Un pompeux et pompant Misanthrope…
Ouh qu’il est lourd ce Misanthrope mis en scène et joué par Serge Lipszyc au Théâtre le Ranelagh. Serge Lipszyc tel un Louis Jouvet, se met en scène lui-même, en avant scène, pour déclamer les vers du feu Molière qu’il finit d’enterrer.

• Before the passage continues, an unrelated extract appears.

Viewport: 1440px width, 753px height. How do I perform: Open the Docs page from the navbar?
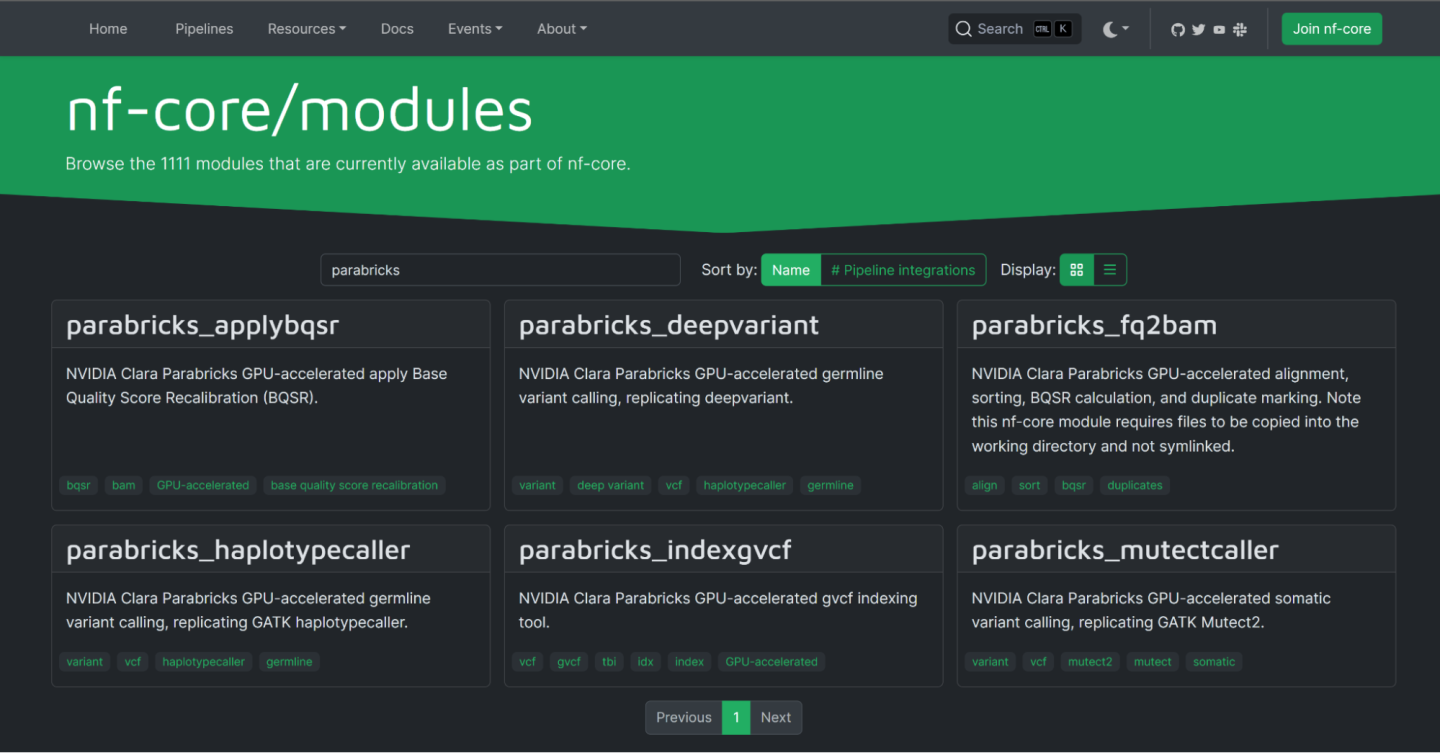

Si Louis Jouvet révélait sans doute le texte de Molière, son interprétation est entrée dans l’histoire du théâtre, celle de Lipszyc ne restera probablement pas dans l’histoire du Ranelagh. On s’y ennuie. Et qu’il y a-t-il de pire au théâtre que ce mortel ennui ?
Se soumettre au texte au 21ème siècle impose désormais un parti pris scénique indispensable. A la Comédie Française comme au théâtre du Ranelagh. Malheureusement, nous ne sommes pas dans du Claude Régy, ni dans du Bob Wilson ou du Muriel Mayette…
Il y a bien quelques scènes rigolotes avec une jeune et bonne interprétation des petits marquis, ainsi qu’une farce "sganarellesque" ; mais voilà que les tétramètres du Misanthropique Serge reprennent la main et plongent le spectateur dans le calme boisé du théâtre. Et on finit par s’y endormir au bout d'une heure. Le sommeil, ce voluptueux luxe de l’ennui.
Alors on peine, et on en vient à plaindre ces jeunes étudiants venus là avec leur professeur de français pour découvrir Molière. Pourvu que cela ne soit pas leur première expérience théâtrale. Pourvu qu’ils fassent une recherche architecturale sur le magnifique théâtre du Ranelagh. Qu’ils en tirent du positif ! Pourvu que le professeur de français ait l’honnêteté suffisante d’accepter leur ennui… et de leur dire : ce n’est qu’un point de vue.
Sur scène, l’ensemble de la troupe dépasse par l’interprétation celle de Lipszyc, notamment celle de Bruno Cadillon. Un curieux déséquilibre. Et on finit pas se dire qu’il serait bon que certains metteurs en scène restent dans la salle plutôt que de se croire obligés de s’imposer sur un plateau en assumant le rôle de comédien. Dommage. Finalement, c'est peut-être plus une erreur de casting que de mise en scène...Lipszyc vient peut-être d'atteindre une limite.
A voir : pour tous ceux qui n’arrivent pas à trouver le sommeil.